* [WRITTEN PROBLEM]: Can you copy out the rows from the line with "Click the help icon beside Comments" up to and including the line with "Action: pyautogui.click(x=57, y=72)", leaving the pictures out?

=== DATA TO USE ===

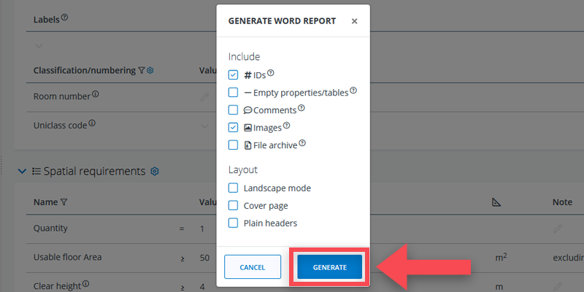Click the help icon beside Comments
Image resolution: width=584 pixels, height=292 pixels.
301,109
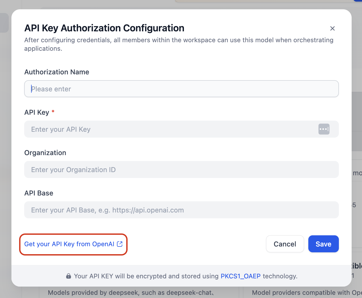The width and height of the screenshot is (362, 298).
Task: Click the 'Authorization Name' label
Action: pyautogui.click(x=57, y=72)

===
=== DATA TO USE ===

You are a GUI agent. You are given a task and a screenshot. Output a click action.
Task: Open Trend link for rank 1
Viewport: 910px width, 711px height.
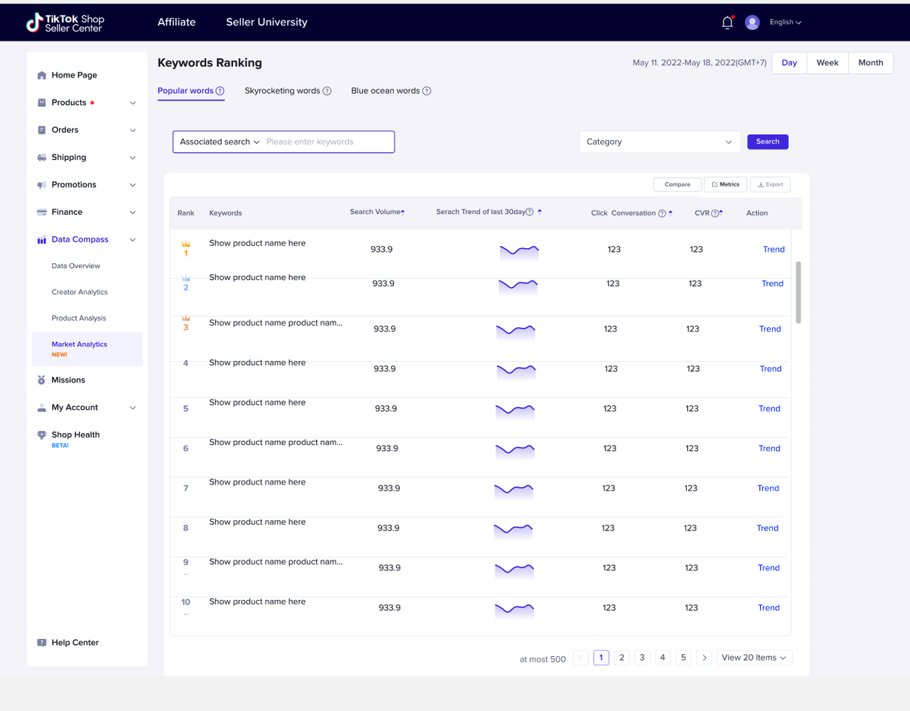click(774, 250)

===

* [EXERCISE ANSWER]:
Click the help icon beside Comments
Image resolution: width=584 pixels, height=292 pixels.
301,109
The width and height of the screenshot is (362, 298).
Task: Click the 'Authorization Name' label
Action: pyautogui.click(x=57, y=72)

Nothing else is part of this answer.